Exercise passage:
⟨

Thursday, April 12, 2012

Fixing the Debt

Fixing the debt without bleeding government services till they shrivel into nothingness. It can definitely be done, according to this article in Rolling Stone. The writer is Julien Brooks and his take-off point a new book by Simon Johnson and James Kwak, White House Burning: The Founding Fathers, Our National Debt, and Why it Matters to You.

This book, according to the analysis, shoots to hell the standard argument from the Right that out-of-control government spending is responsible for the deficit, and the way to attack it is to slash social programs that benefit the poor and middle class: Medicare and Social Security.

⟩

Recorded information:
⟨

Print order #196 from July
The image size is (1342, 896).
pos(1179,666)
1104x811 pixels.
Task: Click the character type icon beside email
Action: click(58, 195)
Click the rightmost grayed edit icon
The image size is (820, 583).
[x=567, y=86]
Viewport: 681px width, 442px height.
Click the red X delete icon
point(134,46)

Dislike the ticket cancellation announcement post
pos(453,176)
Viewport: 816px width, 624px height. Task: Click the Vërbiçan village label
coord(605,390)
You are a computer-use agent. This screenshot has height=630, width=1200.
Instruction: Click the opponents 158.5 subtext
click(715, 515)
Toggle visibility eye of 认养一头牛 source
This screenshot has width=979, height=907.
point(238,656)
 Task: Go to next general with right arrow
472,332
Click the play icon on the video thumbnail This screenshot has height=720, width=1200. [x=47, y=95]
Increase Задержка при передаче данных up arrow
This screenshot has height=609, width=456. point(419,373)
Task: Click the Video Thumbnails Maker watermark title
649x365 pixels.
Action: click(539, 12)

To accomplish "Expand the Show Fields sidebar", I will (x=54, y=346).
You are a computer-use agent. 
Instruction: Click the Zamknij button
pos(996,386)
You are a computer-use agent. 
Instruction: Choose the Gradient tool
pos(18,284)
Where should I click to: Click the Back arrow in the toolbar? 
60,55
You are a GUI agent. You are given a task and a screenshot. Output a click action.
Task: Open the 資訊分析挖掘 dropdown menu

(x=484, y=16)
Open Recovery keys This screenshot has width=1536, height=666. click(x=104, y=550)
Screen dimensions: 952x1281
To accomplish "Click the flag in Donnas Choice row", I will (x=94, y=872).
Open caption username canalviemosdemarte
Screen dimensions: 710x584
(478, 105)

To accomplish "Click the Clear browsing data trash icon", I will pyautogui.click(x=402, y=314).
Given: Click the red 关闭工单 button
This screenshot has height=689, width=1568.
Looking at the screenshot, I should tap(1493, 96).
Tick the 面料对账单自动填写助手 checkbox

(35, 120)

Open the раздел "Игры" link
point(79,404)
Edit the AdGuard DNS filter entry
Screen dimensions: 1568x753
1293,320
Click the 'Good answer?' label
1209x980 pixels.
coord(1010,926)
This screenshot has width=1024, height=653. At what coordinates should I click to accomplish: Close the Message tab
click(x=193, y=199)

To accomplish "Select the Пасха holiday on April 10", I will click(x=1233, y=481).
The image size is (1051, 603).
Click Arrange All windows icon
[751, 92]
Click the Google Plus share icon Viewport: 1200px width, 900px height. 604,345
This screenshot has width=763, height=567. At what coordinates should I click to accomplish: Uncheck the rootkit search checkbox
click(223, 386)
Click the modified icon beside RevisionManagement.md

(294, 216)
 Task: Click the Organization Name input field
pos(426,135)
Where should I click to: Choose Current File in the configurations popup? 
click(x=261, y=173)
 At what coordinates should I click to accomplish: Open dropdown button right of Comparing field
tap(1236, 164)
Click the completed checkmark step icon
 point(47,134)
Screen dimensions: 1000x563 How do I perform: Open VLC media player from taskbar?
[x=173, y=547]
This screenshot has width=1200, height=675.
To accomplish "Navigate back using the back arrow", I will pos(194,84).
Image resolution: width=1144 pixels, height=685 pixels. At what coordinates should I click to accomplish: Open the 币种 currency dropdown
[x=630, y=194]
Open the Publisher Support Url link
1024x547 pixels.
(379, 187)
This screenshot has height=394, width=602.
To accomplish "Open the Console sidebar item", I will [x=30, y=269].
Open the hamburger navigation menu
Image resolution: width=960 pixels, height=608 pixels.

⟩

Assignment A:
Answer these about the blog post on fixing the debt:
(i) Who wrote the Rolling Stone article?
(ii) Who are the authors of the book the article starts from?
(iii) Which two programs does the standard argument from the Right propose to slash?
Assignment B:
Carry on the blog post on fixing the debt, starting after its last sentence.

Answer space A:
(i) Julien Brooks
(ii) Simon Johnson and James Kwak
(iii) Medicare and Social Security

Answer space B:
Not at all so: "Out-of-control government is not the cause of the debt (unless you count out-of-control Pentagon spending on two wars); we do not need to act on deficits immediately, although the long-term debt is a genuine problem that needs to be addressed; and the way to get our fiscal house in order is not to slash spending on programs that benefit poor and middle-class Americans. . . . White House Burning, . . . doesn't soft-pedal the dangers of running up big deficits indefinitely, but it makes a powerful case that we can get the debt under control in a way that strengthens, rather than rolls back, essential government programs like Social Security and Medicare."


Okay. How? Here's what Simon Johnson, former chief economist for the IMF and one of book's authors says:
Don’t extend the Bush tax cuts that expire at the end of this year. Increase the payroll tax to help fund Social Security. If you do that, you can achieve up to half of the fiscal adjustment that’s needed by 2030. Now, you may not want to do it all in one go because of where the economy is in terms of recovery, but the president should come back to Congress early in 2013 with a proposed temporary payroll tax cut, and link that to employment; if the economy recovers, payroll tax would go up, but only if the economy recovers.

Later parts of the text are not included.